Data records
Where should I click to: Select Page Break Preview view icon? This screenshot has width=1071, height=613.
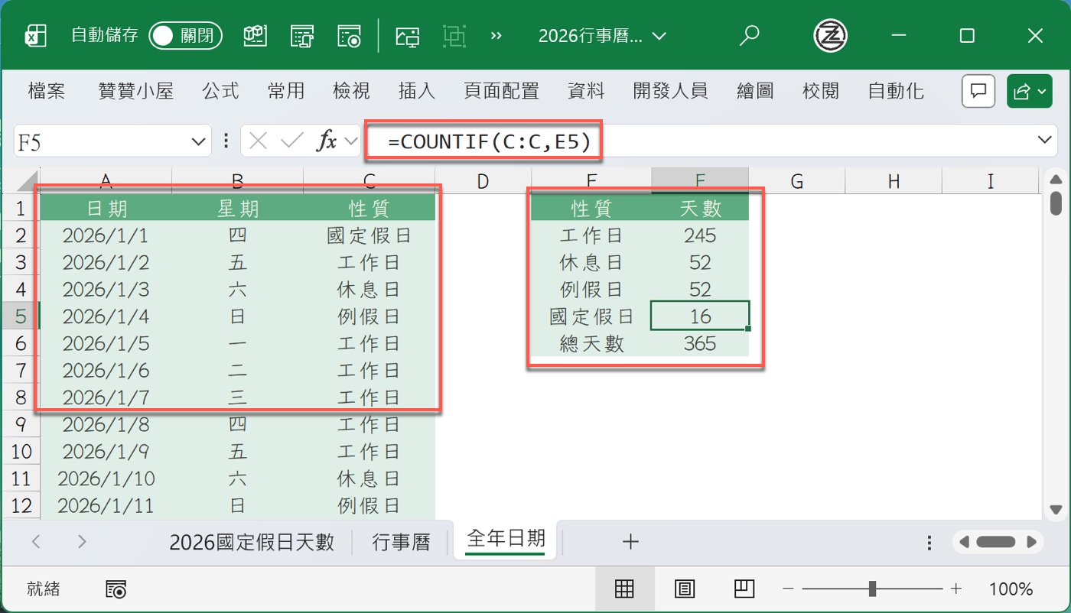click(744, 589)
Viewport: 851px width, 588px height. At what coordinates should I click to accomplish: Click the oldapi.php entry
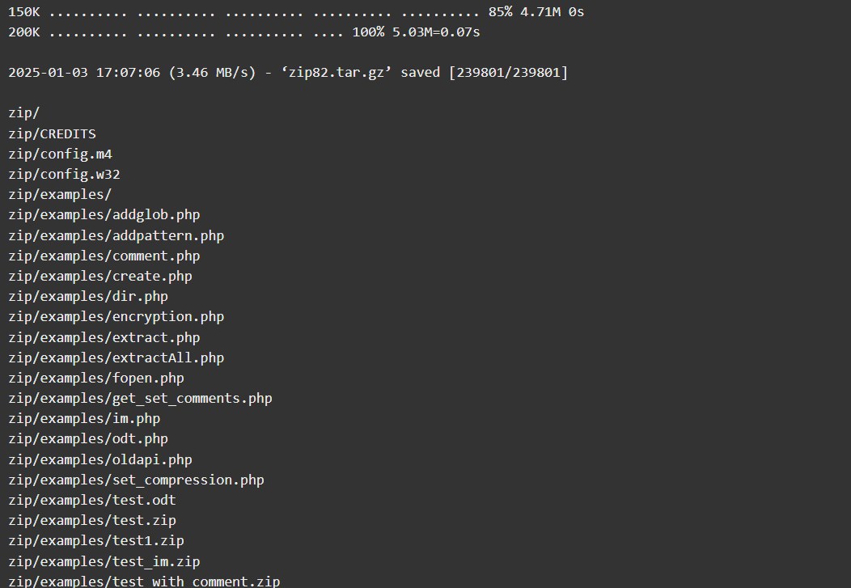[x=100, y=459]
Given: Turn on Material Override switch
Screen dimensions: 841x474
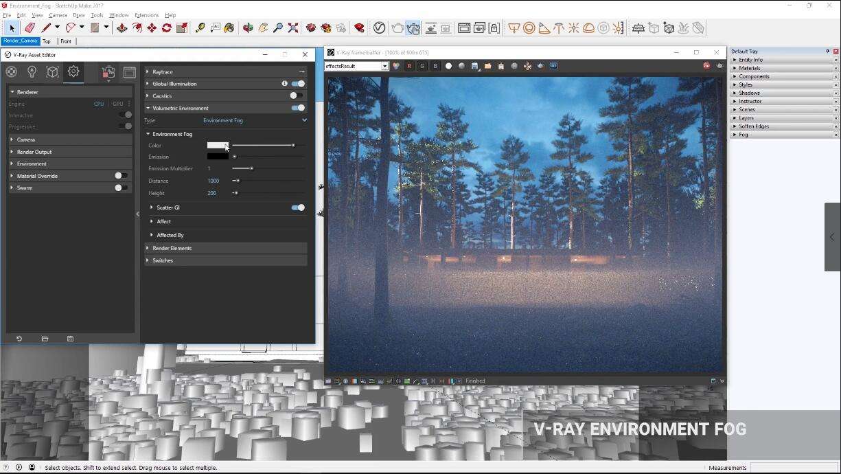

● **Task directions**
Could the data above be returned in full, exactly, with every image left out?

● **Output below**
Where should I click to: Select Page Break Preview view icon? This screenshot has width=1071, height=613.
click(744, 589)
Viewport: 851px width, 588px height. At what coordinates should I click to accomplish: Click the oldapi.php entry
[x=100, y=459]
Given: Turn on Material Override switch
Screen dimensions: 841x474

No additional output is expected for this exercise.